Лоренс Даррелл - Жюстина
Здесь не место для попыток написать то, что я знаю о Каббале, даже если бы я был готов к попытке определить «Невыразимые основы этого Гнозиса», никакой честолюбивый маг не смог бы, потому что эти фрагменты откровения уходят корнями в тайные обряды древних. Дело не в том, что они не должны быть открыты. Они есть чистый опыт, которым обладают только посвященные.
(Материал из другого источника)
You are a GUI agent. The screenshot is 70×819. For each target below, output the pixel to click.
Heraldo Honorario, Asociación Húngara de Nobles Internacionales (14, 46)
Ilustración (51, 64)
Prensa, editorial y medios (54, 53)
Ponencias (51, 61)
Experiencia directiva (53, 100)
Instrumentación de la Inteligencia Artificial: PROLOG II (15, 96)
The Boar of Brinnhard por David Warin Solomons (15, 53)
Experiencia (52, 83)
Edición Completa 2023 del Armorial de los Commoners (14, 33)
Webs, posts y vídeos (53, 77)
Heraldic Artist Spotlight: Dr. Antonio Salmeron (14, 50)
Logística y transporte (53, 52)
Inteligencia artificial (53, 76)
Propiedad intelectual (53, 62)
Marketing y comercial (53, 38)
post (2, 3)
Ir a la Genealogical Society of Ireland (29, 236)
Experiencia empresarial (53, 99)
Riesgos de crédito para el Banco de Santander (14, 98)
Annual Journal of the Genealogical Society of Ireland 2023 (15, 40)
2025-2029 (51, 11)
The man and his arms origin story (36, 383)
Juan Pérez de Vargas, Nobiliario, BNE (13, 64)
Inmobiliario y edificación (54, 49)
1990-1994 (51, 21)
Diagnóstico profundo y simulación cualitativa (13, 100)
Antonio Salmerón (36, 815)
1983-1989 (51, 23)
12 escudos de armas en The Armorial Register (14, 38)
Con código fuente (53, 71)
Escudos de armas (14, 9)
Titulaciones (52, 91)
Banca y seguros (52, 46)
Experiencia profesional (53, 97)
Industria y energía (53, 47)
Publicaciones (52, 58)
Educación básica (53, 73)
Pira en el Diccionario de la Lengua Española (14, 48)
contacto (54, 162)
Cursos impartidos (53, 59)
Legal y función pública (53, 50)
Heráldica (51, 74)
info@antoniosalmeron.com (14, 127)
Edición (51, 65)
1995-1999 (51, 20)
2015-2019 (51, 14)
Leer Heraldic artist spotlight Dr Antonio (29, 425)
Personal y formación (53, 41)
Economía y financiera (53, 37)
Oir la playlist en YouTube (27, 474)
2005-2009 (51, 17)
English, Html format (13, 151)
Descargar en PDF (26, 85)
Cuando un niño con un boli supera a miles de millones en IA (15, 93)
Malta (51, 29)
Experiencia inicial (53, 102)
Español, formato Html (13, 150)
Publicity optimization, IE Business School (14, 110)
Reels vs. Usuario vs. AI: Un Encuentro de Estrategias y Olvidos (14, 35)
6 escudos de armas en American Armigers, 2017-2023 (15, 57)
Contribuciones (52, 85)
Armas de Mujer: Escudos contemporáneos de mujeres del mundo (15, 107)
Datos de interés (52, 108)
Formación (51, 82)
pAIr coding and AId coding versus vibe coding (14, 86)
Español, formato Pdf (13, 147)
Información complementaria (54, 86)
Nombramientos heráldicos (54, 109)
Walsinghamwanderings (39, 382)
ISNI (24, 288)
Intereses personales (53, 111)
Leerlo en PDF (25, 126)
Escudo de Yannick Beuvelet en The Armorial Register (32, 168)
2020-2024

Я пытался вникнуть в эти материи прежде, в Париже, сознавая, что в них я могу найти тропу, которая могла бы привести меня к более глубокому пониманию самого себя — того «Я», которое кажется огромным, неорганизованным и бесформенным смешением вожделений и импульсов. Я считал все это продуктивным для моего внутреннего опыта, хотя природный и внутренний скептицизм охранял меня от посягательств любой сектантской религии. Почти год я занимался под руководством Мустафы, суфия, сидя на расшатанной деревянной террасе его дома, каждый вечер слушая, что он говорит мягким, обволакивающим голосом. Я пил щербет с мудрым турком-мусульманином. Поэтому у меня было ощущение чего-то хорошо знакомого, когда я шел рядом с Жюстиной по запутанному муравейнику улиц, венчающему форт Ко-Эль-Дик, пытаясь одной частью своего сознания представить, как это выглядело, когда было парком, посвященным Пану, — коричневый мягкий холмик, вырезанный в сосновой шишке. Здесь узость улиц производила некое впечатление интимности. Странное чувство покоя окутывало этот уголок города, придавая ему нечто от атмосферы какой-нибудь деревушки в дельте. Ниже, на амфорном коричнево-лиловом рынке около вокзала, жалком в линялых сумерках, кучки арабов собирались вокруг фехтовальщиков на палках, и их пронзительные крики приглушались линялыми сумерками. На юге мерцало тусклое блюдо Мареотиса. Жюстина шла с ее обычной быстротой, молча, раздражаясь моей тенденцией мешкать и заглядывать в дверные проемы на те сцены домашней жизни, которые (освещенные, как кукольный театр) казались исполненными огромного драматического значения.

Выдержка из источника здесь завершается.